• [Task statement]:
Each record should be returned exactly as it is written.

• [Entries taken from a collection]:
BEGIN

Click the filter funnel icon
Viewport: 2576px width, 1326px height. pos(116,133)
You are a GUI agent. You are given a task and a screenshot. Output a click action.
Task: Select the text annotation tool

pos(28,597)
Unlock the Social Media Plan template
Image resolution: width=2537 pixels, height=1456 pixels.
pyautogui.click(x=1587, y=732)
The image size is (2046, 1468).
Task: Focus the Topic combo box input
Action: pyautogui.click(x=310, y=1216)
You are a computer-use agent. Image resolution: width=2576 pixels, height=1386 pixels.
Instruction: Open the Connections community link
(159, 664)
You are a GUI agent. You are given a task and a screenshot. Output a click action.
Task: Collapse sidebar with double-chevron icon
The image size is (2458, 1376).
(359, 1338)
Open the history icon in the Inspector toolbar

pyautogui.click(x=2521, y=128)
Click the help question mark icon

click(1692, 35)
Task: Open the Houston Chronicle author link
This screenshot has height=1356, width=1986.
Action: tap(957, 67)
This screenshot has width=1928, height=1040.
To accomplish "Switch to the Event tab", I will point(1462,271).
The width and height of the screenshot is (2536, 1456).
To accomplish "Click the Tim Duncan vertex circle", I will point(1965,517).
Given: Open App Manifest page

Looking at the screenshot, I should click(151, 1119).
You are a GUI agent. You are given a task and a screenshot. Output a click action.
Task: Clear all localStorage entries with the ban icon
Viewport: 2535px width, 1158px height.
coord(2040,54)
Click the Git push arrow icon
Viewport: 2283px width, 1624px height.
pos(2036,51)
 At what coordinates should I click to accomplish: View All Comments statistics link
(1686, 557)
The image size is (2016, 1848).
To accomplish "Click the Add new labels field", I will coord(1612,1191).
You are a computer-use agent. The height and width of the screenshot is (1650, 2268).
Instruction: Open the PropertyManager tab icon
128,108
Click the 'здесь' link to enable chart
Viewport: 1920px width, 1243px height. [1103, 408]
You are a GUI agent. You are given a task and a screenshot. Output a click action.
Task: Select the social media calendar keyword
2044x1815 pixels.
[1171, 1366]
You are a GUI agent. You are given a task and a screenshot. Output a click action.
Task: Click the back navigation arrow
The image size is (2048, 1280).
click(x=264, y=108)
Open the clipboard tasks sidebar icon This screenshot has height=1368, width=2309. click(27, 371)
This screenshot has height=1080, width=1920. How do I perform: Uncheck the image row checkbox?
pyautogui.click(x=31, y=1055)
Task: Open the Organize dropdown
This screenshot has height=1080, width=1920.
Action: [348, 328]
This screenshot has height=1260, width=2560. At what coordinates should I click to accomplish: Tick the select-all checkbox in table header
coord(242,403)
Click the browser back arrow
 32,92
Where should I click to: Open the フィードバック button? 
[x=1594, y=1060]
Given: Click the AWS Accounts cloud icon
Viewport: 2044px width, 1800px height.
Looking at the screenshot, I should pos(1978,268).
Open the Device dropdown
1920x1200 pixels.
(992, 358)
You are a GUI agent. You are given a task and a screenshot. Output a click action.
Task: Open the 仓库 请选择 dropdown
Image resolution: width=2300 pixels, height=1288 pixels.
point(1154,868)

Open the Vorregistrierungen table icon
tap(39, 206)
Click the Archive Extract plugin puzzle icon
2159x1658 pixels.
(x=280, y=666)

END

• [Task answer]:
Click the filter funnel icon
Viewport: 2576px width, 1326px height. pos(116,133)
You are a GUI agent. You are given a task and a screenshot. Output a click action.
Task: Select the text annotation tool

pos(28,597)
Unlock the Social Media Plan template
Image resolution: width=2537 pixels, height=1456 pixels.
pyautogui.click(x=1587, y=732)
The image size is (2046, 1468).
Task: Focus the Topic combo box input
Action: pyautogui.click(x=310, y=1216)
You are a computer-use agent. Image resolution: width=2576 pixels, height=1386 pixels.
Instruction: Open the Connections community link
(159, 664)
You are a GUI agent. You are given a task and a screenshot. Output a click action.
Task: Collapse sidebar with double-chevron icon
The image size is (2458, 1376).
(359, 1338)
Open the history icon in the Inspector toolbar

pyautogui.click(x=2521, y=128)
Click the help question mark icon

click(1692, 35)
Task: Open the Houston Chronicle author link
This screenshot has height=1356, width=1986.
Action: tap(957, 67)
This screenshot has width=1928, height=1040.
To accomplish "Switch to the Event tab", I will point(1462,271).
The width and height of the screenshot is (2536, 1456).
To accomplish "Click the Tim Duncan vertex circle", I will point(1965,517).
Given: Open App Manifest page

Looking at the screenshot, I should click(151, 1119).
You are a GUI agent. You are given a task and a screenshot. Output a click action.
Task: Clear all localStorage entries with the ban icon
Viewport: 2535px width, 1158px height.
coord(2040,54)
Click the Git push arrow icon
Viewport: 2283px width, 1624px height.
pos(2036,51)
 At what coordinates should I click to accomplish: View All Comments statistics link
(1686, 557)
The image size is (2016, 1848).
To accomplish "Click the Add new labels field", I will coord(1612,1191).
You are a computer-use agent. The height and width of the screenshot is (1650, 2268).
Instruction: Open the PropertyManager tab icon
128,108
Click the 'здесь' link to enable chart
Viewport: 1920px width, 1243px height. [1103, 408]
You are a GUI agent. You are given a task and a screenshot. Output a click action.
Task: Select the social media calendar keyword
2044x1815 pixels.
[1171, 1366]
You are a GUI agent. You are given a task and a screenshot. Output a click action.
Task: Click the back navigation arrow
The image size is (2048, 1280).
click(x=264, y=108)
Open the clipboard tasks sidebar icon This screenshot has height=1368, width=2309. click(27, 371)
This screenshot has height=1080, width=1920. How do I perform: Uncheck the image row checkbox?
pyautogui.click(x=31, y=1055)
Task: Open the Organize dropdown
This screenshot has height=1080, width=1920.
Action: [348, 328]
This screenshot has height=1260, width=2560. At what coordinates should I click to accomplish: Tick the select-all checkbox in table header
coord(242,403)
Click the browser back arrow
 32,92
Where should I click to: Open the フィードバック button? 
[x=1594, y=1060]
Given: Click the AWS Accounts cloud icon
Viewport: 2044px width, 1800px height.
Looking at the screenshot, I should pos(1978,268).
Open the Device dropdown
1920x1200 pixels.
(992, 358)
You are a GUI agent. You are given a task and a screenshot. Output a click action.
Task: Open the 仓库 请选择 dropdown
Image resolution: width=2300 pixels, height=1288 pixels.
point(1154,868)

Open the Vorregistrierungen table icon
tap(39, 206)
Click the Archive Extract plugin puzzle icon
2159x1658 pixels.
(x=280, y=666)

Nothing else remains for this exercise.